**DATA FOR THIS EXERCISE**
++++++

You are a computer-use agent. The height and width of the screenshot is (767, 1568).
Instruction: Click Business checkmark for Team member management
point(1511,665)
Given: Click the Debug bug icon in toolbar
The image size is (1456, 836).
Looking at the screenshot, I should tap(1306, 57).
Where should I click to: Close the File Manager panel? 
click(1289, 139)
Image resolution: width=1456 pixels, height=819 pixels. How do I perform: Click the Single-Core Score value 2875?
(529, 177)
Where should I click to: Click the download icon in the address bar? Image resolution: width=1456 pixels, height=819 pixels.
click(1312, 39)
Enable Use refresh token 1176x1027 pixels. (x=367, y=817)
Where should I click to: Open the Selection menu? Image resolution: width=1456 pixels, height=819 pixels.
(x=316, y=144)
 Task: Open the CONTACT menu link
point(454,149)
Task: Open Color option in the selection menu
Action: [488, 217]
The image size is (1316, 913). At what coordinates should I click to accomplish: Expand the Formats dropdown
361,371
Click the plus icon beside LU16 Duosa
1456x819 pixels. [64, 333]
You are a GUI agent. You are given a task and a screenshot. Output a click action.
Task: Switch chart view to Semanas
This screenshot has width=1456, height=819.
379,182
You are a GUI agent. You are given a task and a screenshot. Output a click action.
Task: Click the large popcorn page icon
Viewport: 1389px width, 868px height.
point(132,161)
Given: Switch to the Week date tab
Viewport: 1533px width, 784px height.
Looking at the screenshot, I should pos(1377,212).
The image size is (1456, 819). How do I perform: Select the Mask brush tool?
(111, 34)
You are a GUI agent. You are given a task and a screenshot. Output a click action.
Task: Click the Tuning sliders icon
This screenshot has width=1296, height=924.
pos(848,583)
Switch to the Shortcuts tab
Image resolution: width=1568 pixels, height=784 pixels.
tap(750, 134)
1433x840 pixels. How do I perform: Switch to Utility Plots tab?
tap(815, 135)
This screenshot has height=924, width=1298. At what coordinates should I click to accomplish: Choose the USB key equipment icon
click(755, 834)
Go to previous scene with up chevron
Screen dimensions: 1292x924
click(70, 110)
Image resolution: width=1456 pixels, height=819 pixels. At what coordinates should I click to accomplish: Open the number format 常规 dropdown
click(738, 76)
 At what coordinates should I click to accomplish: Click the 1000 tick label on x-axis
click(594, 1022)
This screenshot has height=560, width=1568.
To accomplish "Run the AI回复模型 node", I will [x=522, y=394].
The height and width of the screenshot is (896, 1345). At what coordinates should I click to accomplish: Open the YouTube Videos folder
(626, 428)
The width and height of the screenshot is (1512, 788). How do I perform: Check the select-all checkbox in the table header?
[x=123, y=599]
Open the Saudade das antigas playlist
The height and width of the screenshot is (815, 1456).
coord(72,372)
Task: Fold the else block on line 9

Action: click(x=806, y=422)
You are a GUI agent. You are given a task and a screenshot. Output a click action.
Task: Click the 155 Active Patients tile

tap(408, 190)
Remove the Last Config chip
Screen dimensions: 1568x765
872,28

++++++

**WHAT TO DO**
Output only the lines running from the line with "The height and width of the screenshot is (815, 1456)." through the final line of the data, inclusive.

**TASK RESULT**
The height and width of the screenshot is (815, 1456).
coord(72,372)
Task: Fold the else block on line 9

Action: click(x=806, y=422)
You are a GUI agent. You are given a task and a screenshot. Output a click action.
Task: Click the 155 Active Patients tile

tap(408, 190)
Remove the Last Config chip
Screen dimensions: 1568x765
872,28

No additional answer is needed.